▸ Your tasks
• A. According to the football passage, who developed football as a violent but rational game orchestrated by the quarterback?
• B. Return everything in the football passage from "Even Paolantonio confirms" down to "humanity and dignity.".

▸ Page extract

════════════════

Football explains America, Paolantonio argues, through its fashioning in light of national experience. In the nineteenth century, soccer and rugby came to be regarded as boring holdovers from the pre-Revolutionary era. Yale’s Walter Camp developed football as a violent but nonetheless rational game orchestrated by one man—the quarterback. The quarterback would direct his teammates in the acquisition of the opponent’s territory, and failure to make progress (with four downs to go ten yards) meant surrendering the ball. He envisioned the position as a contrast to the brute strength dominating rugby and the fluid unorchestrated movement of soccer.

Football emerged in America just as the frontier closed. Thwarted from pursuing the real thing, American men ever since have turned to the field to replay a myth of struggle and conquest. Thus quarterbacks stir the American imagination: Johnny Unitas, Roger Staubach, Joe Montana, and the Manning brothers, Peyton and Eli, who have won the past two Super Bowls.

Originally, football was envisioned as a vehicle for moral improvement. It reflected America’s purported Protestant character and embodied both individual and communitarian values like teamwork, individual effort, manliness, and integrity. But problems arise when violence is glorified instead of merely accepted. Some insist that football canonizes everything wrong in American life. George Will’s quip comes to mind: football combines the two worst features of America—violence interspersed with committee meetings.

Even Paolantonio confirms this when he offers the Snoop Dog rap song “Who Am I (What’s My Name)?” as a celebration of football’s competitiveness, but his own narrative suggests that the sport’s creators and heroes such as Giants and Packer coach Vince Lombardi and Army coach Red Blaik would distance themselves from Snoop Dog’s claim that “you’ll say my name when I’m through with you.” Obviously Lombardi wanted to win; after all, he coined the phrase, “Winning isn’t everything. It’s the only thing.” But he, a devout Catholic, sought victory through team effort and bravery (and the occasional motivational speech), not the denial of the opponent’s humanity and dignity.

A football discussion seems an awkward place to mention John Paul II’s defense of the culture of life. Nevertheless, the intrinsic dignity of the human person permeates football’s value system, past and present. Professional football punishes excessive celebrations and taunting as unsportsmanlike conduct. While lots of dirty play escapes penalization, outright brawling brings expulsion and other harsh penalties. A veteran himself, Paolantonio distinguishes between football’s violence and its use of military metaphors like “the bomb” and “the blitz.” Many football players and coaches are devout Christians and view playing football as an opportunity to glorify God. Earlier this year the college football championship featured two teams—Florida and Oklahoma—quarterbacked by devout evangelical Christians. This is the sort of mythic leadership Paolantonio describes.

Indeed, religious themes lurk throughout his assessment of American football. The sport offers a compelling, almost mythical scene: two teams, clad in helmets and body armor like medieval knights, engage in a lengthy series of short, intensely violent clashes to control both an object (the ball) and territory. Every autumn, high school boys and college men reenact this battle, but pro football attains levels of spectacle previously reserved for religious or gladiatorial spectacle.

════════════════

▸ Supplied data
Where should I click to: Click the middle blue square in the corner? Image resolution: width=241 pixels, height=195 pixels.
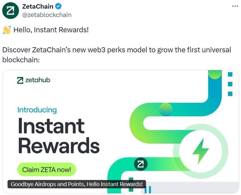tap(230, 84)
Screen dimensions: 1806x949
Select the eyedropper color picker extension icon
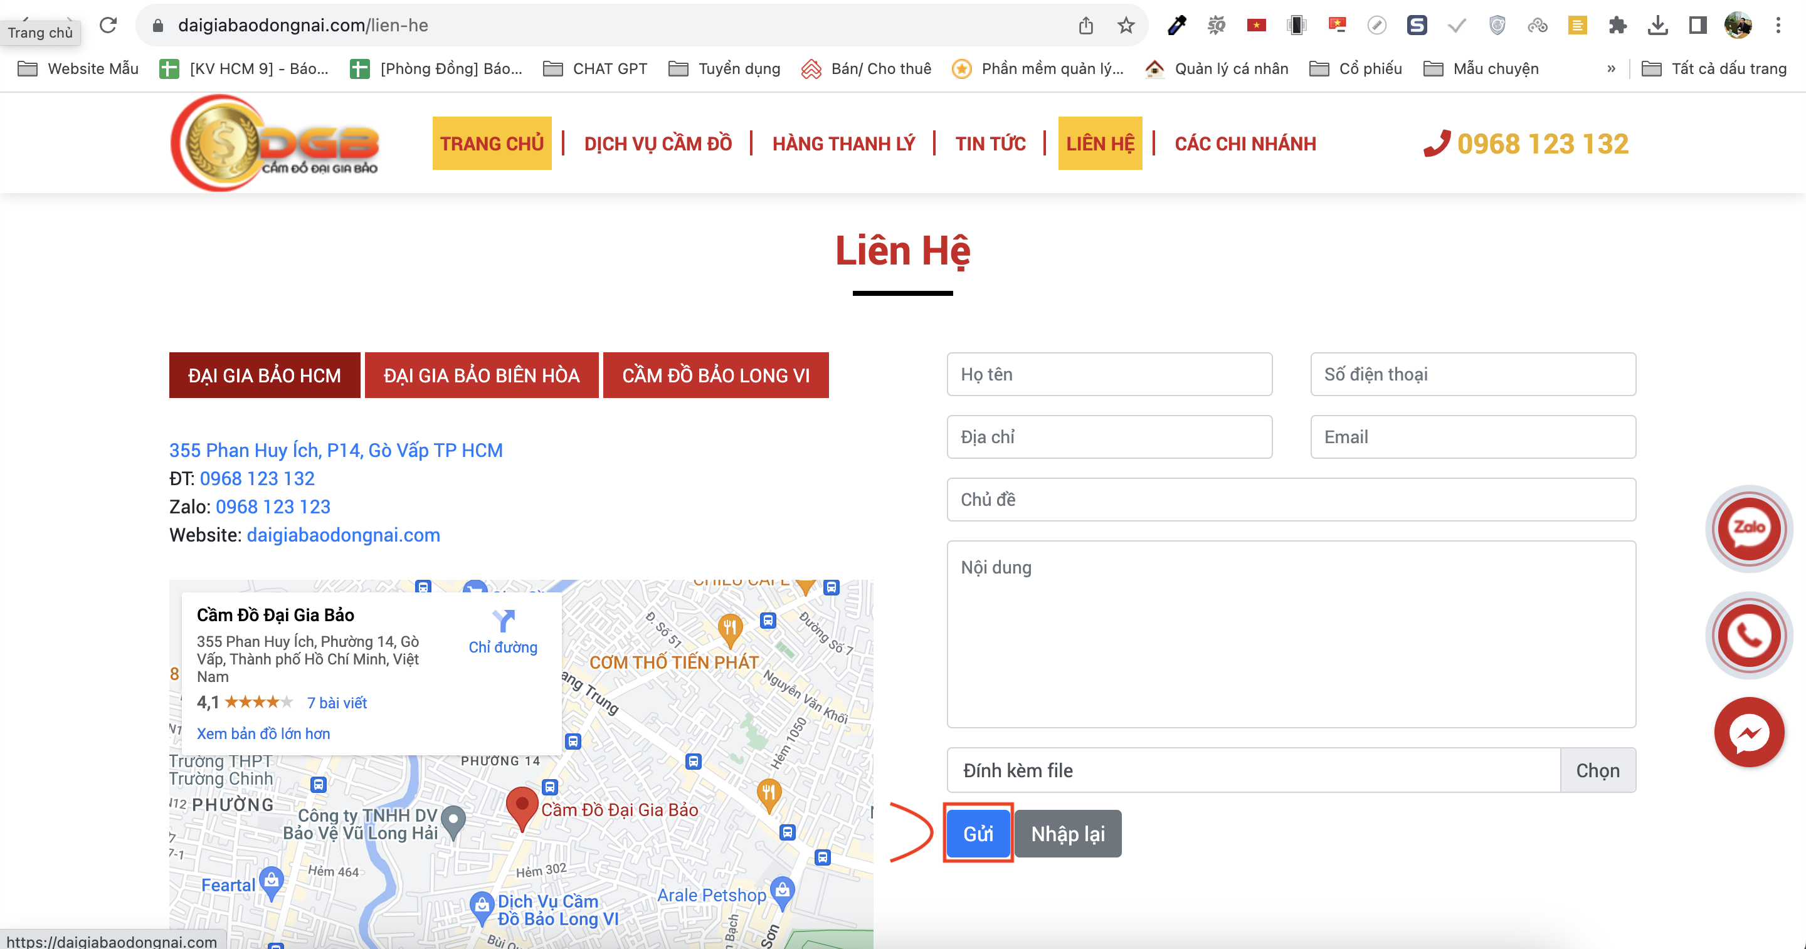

════════════════

▸ Answer list
• A. Walter Camp of Yale.

• B.
Even Paolantonio confirms this when he offers the Snoop Dog rap song “Who Am I (What’s My Name)?” as a celebration of football’s competitiveness, but his own narrative suggests that the sport’s creators and heroes such as Giants and Packer coach Vince Lombardi and Army coach Red Blaik would distance themselves from Snoop Dog’s claim that “you’ll say my name when I’m through with you.” Obviously Lombardi wanted to win; after all, he coined the phrase, “Winning isn’t everything. It’s the only thing.” But he, a devout Catholic, sought victory through team effort and bravery (and the occasional motivational speech), not the denial of the opponent’s humanity and dignity.